A cookie is a message given to a web browser by a web server. An INTERACT Cookie is stored by the browser in a text file on your hard drive. The next time you go to the INTERACT Website, your browser will send the cookie to the INTERACT Server, which will use this information to present you with customised web pages.

You can choose whether to allow cookies onto your computer or not. Cookies can be deleted from your hard drive at all times. If you allow a cookie, you will enter the INTERACT Website via the News page rather than the Welcome Page on your second visit and on subsequent visits. You will also notice that News items which have been added since your last visit will be marked with the New icon. These functions are reset when the cookie is deleted.

Is the INTERACT Website accessible/what makes a website accessible?

The INTERACT Programme takes the accessibility of its website very seriously. Our aim is to make it easily accessible to as many people as possible - as easily as possible!

This means that the INTERACT Website is designed to give anyone (from people having the full range of sensory and motor skills to those who have one or more limitations in those areas) using any kind of Web browsing technology access to the information on the website.
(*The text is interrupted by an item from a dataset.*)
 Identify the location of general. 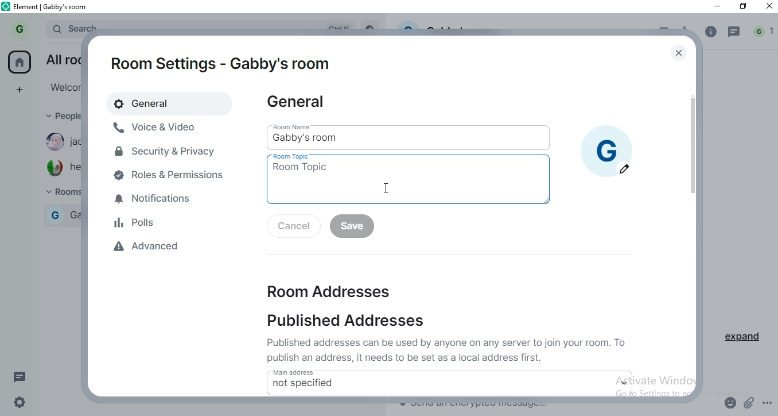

The INTERACT Website can be browsed using mainstream graphical browsers (eg Microsoft Internet Explorer), text-only browsers (eg Lynx), and specialty browsers (eg IBM Home Page Reader for people with blindness). The INTERACT Website can also be browsed with the latest technologies such as mobile computing systems, mobile phones etc.
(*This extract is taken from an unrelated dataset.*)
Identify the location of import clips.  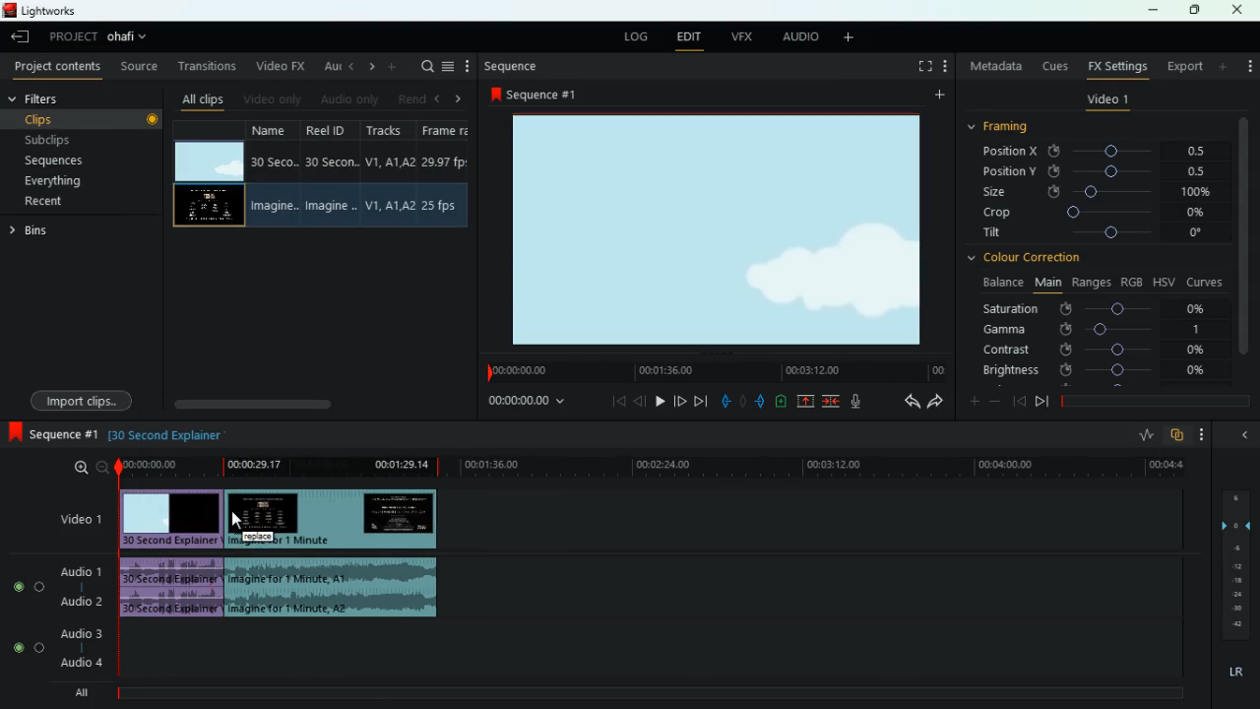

Our website complies as far as possible with the very latest guidelines and highest standards laid down by the World Wide Web Consortium - W3C - (the industry governing body for the Internet). Our site complies fully with the W3C's Priority 1 checkpoints. We also comply as fully as possible with the Priority 2 checkpoints and with many of the more specific Priority 3 checkpoints as well.

Why can I not open PDF files?

To be able to read Portable Document Format (PDF) files, you will have to download the free Adobe Reader and install it on your computer.